Dataset entries:
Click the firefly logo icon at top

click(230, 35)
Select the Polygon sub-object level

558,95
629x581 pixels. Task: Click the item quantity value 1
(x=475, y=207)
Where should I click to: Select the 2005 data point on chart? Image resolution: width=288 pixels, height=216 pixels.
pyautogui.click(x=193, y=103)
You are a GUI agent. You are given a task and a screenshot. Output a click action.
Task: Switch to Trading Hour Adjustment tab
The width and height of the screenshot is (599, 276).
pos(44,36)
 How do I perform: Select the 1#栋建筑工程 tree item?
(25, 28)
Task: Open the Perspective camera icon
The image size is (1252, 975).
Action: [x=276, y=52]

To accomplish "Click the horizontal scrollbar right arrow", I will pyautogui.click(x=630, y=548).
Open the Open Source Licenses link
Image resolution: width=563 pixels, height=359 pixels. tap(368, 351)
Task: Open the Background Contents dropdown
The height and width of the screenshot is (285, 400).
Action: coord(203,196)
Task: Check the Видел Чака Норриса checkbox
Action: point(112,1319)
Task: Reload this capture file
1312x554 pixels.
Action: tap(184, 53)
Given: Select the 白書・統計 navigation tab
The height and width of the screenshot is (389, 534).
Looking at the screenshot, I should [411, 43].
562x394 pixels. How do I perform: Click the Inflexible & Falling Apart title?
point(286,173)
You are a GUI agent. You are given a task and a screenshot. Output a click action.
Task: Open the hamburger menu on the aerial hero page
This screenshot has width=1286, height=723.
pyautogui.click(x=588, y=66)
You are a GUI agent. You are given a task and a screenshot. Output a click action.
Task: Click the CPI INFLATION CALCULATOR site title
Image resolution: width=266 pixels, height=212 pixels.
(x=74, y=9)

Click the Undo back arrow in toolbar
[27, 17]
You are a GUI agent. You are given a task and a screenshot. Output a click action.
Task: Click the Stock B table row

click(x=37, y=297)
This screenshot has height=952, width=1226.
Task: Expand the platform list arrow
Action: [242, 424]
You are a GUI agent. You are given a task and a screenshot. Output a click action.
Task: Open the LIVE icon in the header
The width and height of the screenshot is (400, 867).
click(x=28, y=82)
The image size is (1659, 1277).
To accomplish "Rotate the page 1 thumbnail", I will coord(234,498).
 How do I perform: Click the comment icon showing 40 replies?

*PROBLEM TO SOLVE*: One number is all the reply should hold: how many lines in these records include the word "accomplish".

*SOLUTION FOR THIS PROBLEM*: 2